Meet Amrit Sufi, who is helping bring the endangered Angika language to digital platforms Global Voices


Photo provided by Amrit Sufi and used with permission.

Editor’s note: From April 1218, 2022, Amrit Sufi will host the @AsiaLangsOnline rotating Twitter account, which explores how technology can be used to revitalize Asian languages. Learn more about the campaign here.

Amrit Sufi is a researcher and academic who is currently working on the digitization of endangered oral language and culture. She also speaks an endangered language called Angika, which is an Indo-Aryan language from the Anga region, which falls under the Indian states of Bihar, Jharkhand and West Bengal. Sufi holds an MA in English Language and Literature from Hemwati Nandan Bahuguna Garhwal University in Uttarakhand, India and worked as a Senior Lecturer in English Literature at Doon University, Dehradun. Rising Voices spoke with Sufi about her passion for digitizing oral culture.

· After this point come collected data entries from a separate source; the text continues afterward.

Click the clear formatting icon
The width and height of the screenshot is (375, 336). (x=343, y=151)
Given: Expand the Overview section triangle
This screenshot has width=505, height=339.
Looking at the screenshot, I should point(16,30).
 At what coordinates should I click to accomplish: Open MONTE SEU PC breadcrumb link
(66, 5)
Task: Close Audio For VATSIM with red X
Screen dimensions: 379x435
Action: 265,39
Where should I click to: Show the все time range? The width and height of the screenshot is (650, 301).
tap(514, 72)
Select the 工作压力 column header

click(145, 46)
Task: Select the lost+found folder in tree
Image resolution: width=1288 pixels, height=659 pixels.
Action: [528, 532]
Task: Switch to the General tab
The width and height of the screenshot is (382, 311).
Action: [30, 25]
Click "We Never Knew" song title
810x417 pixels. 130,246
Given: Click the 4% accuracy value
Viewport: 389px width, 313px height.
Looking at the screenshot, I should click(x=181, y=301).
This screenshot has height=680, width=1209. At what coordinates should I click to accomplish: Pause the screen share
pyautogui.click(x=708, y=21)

Angika is considered the oldest language in the Bengali family and is very similar to Maithili. Due to the predominance of the Hindi language, languages ​​like Angika are under threat in India. Sufi believes that documenting oral languages ​​and culture in audio and video form helps to increase the visibility of many low-resource languages. To test this, she documented some Angika folk songs on an experimental basis.

In 2021, Sufi worked as a coordinator on an Oral Culture Transcription Toolkit project, funded by the Wikimedia Foundation. The project worked with locals and experts to create an online toolkit that will allow people to download media in endangered languages, including Angika. The toolkit will help with further documentation of languages ​​and cultures, also helping with the creation of video transcripts and subtitles.

Rising Voices interviewed Amrit Sufi via email. The interview has been edited for clarity.

Rising Voices (RV): Tell us about yourself and your language-related work.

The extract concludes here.